→ **Your assignment**:
Every record shown below is to be output exactly.

==================================================

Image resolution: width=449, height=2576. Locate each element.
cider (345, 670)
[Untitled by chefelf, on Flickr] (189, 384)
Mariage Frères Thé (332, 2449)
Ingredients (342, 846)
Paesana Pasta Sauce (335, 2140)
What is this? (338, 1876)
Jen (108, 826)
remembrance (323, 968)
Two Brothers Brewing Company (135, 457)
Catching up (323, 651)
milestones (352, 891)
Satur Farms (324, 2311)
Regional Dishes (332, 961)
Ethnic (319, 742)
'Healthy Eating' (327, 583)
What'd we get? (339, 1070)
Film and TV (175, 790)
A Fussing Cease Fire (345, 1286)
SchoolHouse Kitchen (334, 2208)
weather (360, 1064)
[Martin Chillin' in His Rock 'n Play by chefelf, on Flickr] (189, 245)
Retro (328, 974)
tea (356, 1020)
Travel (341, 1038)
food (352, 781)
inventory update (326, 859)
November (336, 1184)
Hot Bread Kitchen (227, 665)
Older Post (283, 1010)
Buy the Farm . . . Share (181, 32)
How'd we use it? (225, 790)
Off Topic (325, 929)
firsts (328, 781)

==================================================

→ **Output of the task**:
Image resolution: width=449, height=2576. Locate each element.
cider (345, 670)
[Untitled by chefelf, on Flickr] (189, 384)
Mariage Frères Thé (332, 2449)
Ingredients (342, 846)
Paesana Pasta Sauce (335, 2140)
What is this? (338, 1876)
Jen (108, 826)
remembrance (323, 968)
Two Brothers Brewing Company (135, 457)
Catching up (323, 651)
milestones (352, 891)
Satur Farms (324, 2311)
Regional Dishes (332, 961)
Ethnic (319, 742)
'Healthy Eating' (327, 583)
What'd we get? (339, 1070)
Film and TV (175, 790)
A Fussing Cease Fire (345, 1286)
SchoolHouse Kitchen (334, 2208)
weather (360, 1064)
[Martin Chillin' in His Rock 'n Play by chefelf, on Flickr] (189, 245)
Retro (328, 974)
tea (356, 1020)
Travel (341, 1038)
food (352, 781)
inventory update (326, 859)
November (336, 1184)
Hot Bread Kitchen (227, 665)
Older Post (283, 1010)
Buy the Farm . . . Share (181, 32)
How'd we use it? (225, 790)
Off Topic (325, 929)
firsts (328, 781)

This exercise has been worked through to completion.